Task statement >>
Could you set down all of the data again, exactly as it stands?

(Saved entries)
+ + + + + + +
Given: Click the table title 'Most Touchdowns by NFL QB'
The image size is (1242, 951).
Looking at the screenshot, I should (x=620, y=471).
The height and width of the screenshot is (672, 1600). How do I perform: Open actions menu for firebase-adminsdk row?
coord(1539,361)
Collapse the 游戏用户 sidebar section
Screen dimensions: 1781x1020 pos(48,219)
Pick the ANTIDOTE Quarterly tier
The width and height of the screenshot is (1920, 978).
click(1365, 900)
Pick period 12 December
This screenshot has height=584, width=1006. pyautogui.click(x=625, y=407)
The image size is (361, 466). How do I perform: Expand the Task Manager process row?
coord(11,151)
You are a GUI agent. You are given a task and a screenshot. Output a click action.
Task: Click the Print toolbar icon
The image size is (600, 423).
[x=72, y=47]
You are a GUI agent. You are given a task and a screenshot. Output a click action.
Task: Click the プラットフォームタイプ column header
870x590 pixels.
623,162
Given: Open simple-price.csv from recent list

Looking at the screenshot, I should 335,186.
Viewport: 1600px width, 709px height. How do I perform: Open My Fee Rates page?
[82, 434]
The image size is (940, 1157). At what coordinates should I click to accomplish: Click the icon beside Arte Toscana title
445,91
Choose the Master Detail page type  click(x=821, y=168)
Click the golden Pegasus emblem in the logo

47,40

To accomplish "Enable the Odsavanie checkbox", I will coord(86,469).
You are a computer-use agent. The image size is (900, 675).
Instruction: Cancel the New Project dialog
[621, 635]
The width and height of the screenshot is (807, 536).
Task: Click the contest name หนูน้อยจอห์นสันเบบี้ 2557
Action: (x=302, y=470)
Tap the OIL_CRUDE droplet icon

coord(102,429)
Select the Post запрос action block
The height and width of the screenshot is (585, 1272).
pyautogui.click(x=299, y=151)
+ + + + + + +
Answer space >>
Given: Click the table title 'Most Touchdowns by NFL QB'
The image size is (1242, 951).
Looking at the screenshot, I should (x=620, y=471).
The height and width of the screenshot is (672, 1600). How do I perform: Open actions menu for firebase-adminsdk row?
coord(1539,361)
Collapse the 游戏用户 sidebar section
Screen dimensions: 1781x1020 pos(48,219)
Pick the ANTIDOTE Quarterly tier
The width and height of the screenshot is (1920, 978).
click(1365, 900)
Pick period 12 December
This screenshot has height=584, width=1006. pyautogui.click(x=625, y=407)
The image size is (361, 466). How do I perform: Expand the Task Manager process row?
coord(11,151)
You are a GUI agent. You are given a task and a screenshot. Output a click action.
Task: Click the Print toolbar icon
The image size is (600, 423).
[x=72, y=47]
You are a GUI agent. You are given a task and a screenshot. Output a click action.
Task: Click the プラットフォームタイプ column header
870x590 pixels.
623,162
Given: Open simple-price.csv from recent list

Looking at the screenshot, I should 335,186.
Viewport: 1600px width, 709px height. How do I perform: Open My Fee Rates page?
[82, 434]
The image size is (940, 1157). At what coordinates should I click to accomplish: Click the icon beside Arte Toscana title
445,91
Choose the Master Detail page type  click(x=821, y=168)
Click the golden Pegasus emblem in the logo

47,40

To accomplish "Enable the Odsavanie checkbox", I will coord(86,469).
You are a computer-use agent. The image size is (900, 675).
Instruction: Cancel the New Project dialog
[621, 635]
The width and height of the screenshot is (807, 536).
Task: Click the contest name หนูน้อยจอห์นสันเบบี้ 2557
Action: (x=302, y=470)
Tap the OIL_CRUDE droplet icon

coord(102,429)
Select the Post запрос action block
The height and width of the screenshot is (585, 1272).
pyautogui.click(x=299, y=151)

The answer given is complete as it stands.